*** Begin section ***

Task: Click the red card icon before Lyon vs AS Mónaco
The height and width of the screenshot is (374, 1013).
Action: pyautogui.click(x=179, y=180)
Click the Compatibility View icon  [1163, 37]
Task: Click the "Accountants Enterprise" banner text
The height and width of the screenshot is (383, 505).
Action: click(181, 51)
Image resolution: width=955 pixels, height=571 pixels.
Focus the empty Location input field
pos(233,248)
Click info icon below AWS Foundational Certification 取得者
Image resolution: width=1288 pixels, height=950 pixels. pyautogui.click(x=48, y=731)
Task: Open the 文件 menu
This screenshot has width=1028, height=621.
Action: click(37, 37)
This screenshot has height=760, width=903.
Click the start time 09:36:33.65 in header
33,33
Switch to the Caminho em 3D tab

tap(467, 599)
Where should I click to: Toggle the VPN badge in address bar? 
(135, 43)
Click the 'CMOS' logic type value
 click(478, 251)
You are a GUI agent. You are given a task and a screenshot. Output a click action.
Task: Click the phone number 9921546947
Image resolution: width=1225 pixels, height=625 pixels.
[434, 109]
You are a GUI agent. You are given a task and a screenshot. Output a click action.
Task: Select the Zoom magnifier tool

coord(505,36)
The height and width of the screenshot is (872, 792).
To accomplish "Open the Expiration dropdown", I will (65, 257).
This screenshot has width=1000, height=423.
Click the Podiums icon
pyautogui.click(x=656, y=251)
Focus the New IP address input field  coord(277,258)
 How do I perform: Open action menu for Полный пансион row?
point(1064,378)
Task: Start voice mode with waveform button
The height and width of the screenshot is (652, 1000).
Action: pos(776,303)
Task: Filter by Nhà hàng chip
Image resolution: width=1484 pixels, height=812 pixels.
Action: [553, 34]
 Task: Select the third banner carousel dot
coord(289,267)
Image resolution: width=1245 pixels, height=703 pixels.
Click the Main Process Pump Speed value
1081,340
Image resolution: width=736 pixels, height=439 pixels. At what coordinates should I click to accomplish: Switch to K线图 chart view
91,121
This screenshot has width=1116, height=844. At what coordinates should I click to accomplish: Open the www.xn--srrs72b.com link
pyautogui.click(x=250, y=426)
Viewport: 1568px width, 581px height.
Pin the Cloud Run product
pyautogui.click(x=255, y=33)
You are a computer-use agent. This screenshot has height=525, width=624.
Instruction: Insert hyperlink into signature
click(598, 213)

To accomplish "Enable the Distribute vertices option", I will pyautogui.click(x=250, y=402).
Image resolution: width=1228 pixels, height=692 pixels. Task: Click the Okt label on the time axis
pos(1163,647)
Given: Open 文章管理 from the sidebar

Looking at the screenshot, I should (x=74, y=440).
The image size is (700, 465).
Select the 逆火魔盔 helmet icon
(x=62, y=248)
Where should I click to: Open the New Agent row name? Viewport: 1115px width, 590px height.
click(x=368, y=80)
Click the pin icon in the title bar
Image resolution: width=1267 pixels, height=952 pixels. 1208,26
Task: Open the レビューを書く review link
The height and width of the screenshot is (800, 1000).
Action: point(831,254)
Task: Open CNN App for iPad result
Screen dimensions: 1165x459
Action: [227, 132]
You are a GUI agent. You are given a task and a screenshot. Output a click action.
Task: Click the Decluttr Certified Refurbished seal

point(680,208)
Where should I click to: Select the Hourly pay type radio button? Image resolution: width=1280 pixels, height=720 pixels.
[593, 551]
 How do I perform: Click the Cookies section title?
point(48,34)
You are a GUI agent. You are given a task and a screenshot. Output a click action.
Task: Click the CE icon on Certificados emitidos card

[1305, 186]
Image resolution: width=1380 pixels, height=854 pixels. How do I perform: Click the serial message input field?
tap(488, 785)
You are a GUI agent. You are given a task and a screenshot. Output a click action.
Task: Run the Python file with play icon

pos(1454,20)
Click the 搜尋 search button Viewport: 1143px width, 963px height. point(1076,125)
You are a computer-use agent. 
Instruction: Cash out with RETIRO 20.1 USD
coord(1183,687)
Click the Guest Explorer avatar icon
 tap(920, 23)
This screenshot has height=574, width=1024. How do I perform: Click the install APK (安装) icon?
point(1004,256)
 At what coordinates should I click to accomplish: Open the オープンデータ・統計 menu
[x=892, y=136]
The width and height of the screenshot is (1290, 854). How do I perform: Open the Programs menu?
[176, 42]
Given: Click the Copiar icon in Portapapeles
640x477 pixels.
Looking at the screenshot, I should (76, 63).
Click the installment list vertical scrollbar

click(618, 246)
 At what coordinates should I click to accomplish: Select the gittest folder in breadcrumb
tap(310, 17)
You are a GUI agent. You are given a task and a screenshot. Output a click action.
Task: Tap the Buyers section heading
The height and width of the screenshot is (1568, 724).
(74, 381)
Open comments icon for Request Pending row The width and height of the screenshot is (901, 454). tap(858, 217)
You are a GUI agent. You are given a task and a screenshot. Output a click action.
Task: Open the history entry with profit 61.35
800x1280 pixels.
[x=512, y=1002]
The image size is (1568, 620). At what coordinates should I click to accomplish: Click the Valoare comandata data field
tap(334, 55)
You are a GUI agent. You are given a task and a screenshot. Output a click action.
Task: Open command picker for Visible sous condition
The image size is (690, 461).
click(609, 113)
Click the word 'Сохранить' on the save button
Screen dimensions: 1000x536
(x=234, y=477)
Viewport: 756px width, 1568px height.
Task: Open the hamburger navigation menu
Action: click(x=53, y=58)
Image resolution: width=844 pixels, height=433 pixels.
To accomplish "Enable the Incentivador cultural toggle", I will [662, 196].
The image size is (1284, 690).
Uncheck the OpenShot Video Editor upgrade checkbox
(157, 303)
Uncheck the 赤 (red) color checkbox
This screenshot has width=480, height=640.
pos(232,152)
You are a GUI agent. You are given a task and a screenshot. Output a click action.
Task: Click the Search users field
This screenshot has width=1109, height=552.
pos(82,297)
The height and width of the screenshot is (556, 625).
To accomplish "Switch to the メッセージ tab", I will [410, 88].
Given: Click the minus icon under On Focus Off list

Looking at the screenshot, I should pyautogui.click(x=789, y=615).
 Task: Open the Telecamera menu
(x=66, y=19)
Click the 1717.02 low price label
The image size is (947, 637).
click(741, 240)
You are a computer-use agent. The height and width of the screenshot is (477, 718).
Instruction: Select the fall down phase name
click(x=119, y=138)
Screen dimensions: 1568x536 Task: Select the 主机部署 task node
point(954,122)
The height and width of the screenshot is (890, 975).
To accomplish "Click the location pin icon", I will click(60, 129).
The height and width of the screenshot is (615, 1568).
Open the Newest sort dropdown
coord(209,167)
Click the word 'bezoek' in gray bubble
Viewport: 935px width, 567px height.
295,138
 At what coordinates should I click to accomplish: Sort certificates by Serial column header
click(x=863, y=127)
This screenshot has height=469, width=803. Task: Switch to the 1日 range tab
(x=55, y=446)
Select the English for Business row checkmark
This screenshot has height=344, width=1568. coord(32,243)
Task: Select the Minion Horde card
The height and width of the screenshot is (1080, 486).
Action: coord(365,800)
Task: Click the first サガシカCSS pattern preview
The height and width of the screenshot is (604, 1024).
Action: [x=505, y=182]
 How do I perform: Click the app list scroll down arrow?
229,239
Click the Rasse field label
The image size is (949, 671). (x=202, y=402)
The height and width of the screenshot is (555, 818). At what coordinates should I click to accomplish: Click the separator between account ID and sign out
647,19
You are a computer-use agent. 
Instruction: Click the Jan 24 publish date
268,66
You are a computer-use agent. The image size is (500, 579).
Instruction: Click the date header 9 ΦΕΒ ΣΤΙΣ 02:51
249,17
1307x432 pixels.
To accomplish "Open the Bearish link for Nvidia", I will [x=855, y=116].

*** End section ***

Lines of the material that contain the word "will" are to be gathered.

§ **THE COMPLETED TASK**:
To accomplish "Open the Expiration dropdown", I will (65, 257).
To accomplish "Enable the Distribute vertices option", I will pyautogui.click(x=250, y=402).
To accomplish "Enable the Incentivador cultural toggle", I will [662, 196].
To accomplish "Switch to the メッセージ tab", I will [410, 88].
To accomplish "Click the location pin icon", I will click(60, 129).
To accomplish "Open the Bearish link for Nvidia", I will [x=855, y=116].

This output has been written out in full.